Sunday, August 29, 2010

Grain or Meal Moth Infestation Out of Control - Help!

Indian meal moth trap catch
This question was sent to our 'Bugs site:

Briefly, the top floor of our small church building is simply full of grain moths (meal moths) and despite our best efforts, we seem to be losing the battle.
The problem came to light over a year ago, primarily in the kitchen. Problem areas were located and much work was done to clean everything in the area. Even at that time, traps were catching many, many moths (see photo) in areas that spread far from the kitchen. We did what we could, then the weather cooled and things seemed pretty quiet. We kept monitoring traps and replacing as needed, rarely seeing activity.
As the weather warmed in early summer, boy oh boy did we see a resurgence. Traps needed replacement as often as every 3 days. We continued to seek sources of infestation and clean, clean, clean. Then we realized our sanctuary -- a significant distance from the kitchen -- was heavily infested. Again, we've done what we can to clean and clean and clean. Sometimes we seem to be making progress, then another crop hatches as we feel back at "square one" as the saying goes.
We're basically monitoring and cleaning all areas of the top floor, and not making perceptible progress. Today we tipped over a piece of furniture and found the underside laden with worms, webs and eggs.
Other details:
  • Last year, in frustration, we had an extermination service spray. As you would guess, that was a waste of money.
  •  On the lower level of our building there is limited evidence of moths, though we have traps strategically placed.
  •  I am the coordinator of an emergency food pantry, located on the lower floor.  The pantry is not infested and was not a source of the problem.  We have mega monitoring in this area; it is closed off from everything else and was completely cleaned and painted within the past 2 months. Obviously my deepest concern is allowing the upstairs. problem to compromise the pantry and we're working hard to ensure that does not occur.
  •  It is my personal opinion that the moth problem began perhaps 2 or more years ago and no one noticed the problem quietly spreading far and wide.
Answer

The short answer is the primary moth infestation must be somewhere that is not obvious or you would have already found it. The larvae of these moths infest grains, seeds and other course material like cereal. A common and difficult-to-find source of moths is sometimes a cache of seeds/grain from a rodent nest inside the walls or ceiling. I agree that the moths are probably spreading out from this primary infestation to other parts of the building and I agree that it has probably been going on for awhile. I also agree that pest control is not the answer, unless they eliminate the rodents.

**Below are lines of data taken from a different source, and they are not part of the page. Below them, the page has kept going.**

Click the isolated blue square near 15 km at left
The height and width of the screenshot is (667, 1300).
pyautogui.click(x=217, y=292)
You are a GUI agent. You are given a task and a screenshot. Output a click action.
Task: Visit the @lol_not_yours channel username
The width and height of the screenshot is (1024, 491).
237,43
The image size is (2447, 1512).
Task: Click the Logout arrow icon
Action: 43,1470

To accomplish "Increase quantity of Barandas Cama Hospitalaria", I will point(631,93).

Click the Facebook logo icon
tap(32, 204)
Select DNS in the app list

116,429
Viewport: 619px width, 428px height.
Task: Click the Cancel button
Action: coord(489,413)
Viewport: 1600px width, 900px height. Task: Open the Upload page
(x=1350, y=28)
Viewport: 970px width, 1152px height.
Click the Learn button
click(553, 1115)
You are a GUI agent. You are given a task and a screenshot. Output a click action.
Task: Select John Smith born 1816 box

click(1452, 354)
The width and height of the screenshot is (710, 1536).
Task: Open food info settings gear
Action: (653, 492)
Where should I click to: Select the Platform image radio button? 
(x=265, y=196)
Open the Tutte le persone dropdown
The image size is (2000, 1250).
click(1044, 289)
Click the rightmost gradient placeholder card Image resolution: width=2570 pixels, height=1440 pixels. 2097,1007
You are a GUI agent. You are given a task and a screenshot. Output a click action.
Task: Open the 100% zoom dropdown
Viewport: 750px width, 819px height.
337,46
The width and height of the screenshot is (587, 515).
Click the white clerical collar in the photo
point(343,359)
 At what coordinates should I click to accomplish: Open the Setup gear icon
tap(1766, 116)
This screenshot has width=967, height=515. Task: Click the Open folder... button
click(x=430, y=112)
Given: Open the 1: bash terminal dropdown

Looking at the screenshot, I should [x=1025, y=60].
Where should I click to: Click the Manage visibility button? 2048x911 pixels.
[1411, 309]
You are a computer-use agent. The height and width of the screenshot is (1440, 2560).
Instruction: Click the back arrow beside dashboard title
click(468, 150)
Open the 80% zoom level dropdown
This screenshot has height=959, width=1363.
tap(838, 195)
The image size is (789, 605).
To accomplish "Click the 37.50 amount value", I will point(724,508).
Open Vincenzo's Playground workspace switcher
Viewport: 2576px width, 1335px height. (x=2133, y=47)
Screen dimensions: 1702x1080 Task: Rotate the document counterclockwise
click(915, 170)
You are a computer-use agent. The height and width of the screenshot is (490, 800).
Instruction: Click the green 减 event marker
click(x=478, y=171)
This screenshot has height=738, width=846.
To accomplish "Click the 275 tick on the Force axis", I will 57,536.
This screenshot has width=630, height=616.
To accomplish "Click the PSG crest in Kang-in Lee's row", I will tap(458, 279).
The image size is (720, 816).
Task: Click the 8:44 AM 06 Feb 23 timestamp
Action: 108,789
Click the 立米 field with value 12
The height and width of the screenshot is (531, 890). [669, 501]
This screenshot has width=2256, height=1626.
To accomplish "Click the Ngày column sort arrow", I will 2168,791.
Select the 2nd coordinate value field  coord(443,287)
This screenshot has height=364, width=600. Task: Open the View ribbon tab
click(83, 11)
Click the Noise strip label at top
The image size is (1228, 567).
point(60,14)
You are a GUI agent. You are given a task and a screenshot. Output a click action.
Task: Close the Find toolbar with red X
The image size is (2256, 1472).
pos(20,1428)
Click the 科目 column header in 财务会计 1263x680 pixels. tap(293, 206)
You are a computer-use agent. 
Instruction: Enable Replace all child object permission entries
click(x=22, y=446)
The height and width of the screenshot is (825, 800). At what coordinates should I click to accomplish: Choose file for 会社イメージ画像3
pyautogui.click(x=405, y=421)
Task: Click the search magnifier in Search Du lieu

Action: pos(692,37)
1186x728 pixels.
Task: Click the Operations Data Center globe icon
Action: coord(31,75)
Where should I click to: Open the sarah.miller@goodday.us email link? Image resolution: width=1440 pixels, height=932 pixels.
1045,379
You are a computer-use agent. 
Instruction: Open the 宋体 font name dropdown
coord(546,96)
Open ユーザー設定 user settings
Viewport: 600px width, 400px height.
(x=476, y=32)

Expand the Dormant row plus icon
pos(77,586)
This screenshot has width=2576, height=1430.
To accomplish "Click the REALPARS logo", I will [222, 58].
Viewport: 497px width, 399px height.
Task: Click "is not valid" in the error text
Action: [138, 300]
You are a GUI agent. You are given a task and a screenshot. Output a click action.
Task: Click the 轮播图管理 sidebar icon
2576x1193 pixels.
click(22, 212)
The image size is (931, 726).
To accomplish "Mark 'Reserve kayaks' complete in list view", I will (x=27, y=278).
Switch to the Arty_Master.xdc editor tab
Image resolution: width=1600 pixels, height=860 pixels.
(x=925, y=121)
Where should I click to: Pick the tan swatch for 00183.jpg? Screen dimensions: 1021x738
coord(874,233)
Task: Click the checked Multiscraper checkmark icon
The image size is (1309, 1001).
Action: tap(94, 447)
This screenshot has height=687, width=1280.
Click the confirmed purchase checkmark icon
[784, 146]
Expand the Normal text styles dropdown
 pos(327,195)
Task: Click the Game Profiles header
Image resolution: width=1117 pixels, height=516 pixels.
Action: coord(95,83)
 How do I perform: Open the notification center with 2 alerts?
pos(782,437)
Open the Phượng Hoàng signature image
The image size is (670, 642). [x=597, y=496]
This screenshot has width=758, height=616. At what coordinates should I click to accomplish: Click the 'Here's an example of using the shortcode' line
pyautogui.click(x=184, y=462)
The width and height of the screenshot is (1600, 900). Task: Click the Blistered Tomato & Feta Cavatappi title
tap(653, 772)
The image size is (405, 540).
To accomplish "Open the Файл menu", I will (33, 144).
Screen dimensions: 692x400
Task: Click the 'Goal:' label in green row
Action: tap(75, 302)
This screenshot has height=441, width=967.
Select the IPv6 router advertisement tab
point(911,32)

Pheromone traps (below) won't eliminate the moths but they may help to pinpoint the highest concentration and therefore where the primary infestation is located so definitely keep traps out. General cleaning won't help much either since these insects require a quantity  of seeds or grains not just crumbs. See Meal Moths & Traps for more information.

From your description of where you find moths I'd first suspect the second floor ceiling/attic space may be the source. Rodents often nest in these areas and will store seeds or grains. Your best bet, if I'm right, is to control and exclude the rodents, then the moths should go away. If you can actually find the nests, or caches of seeds/grains, and remove them the you'll speed things along.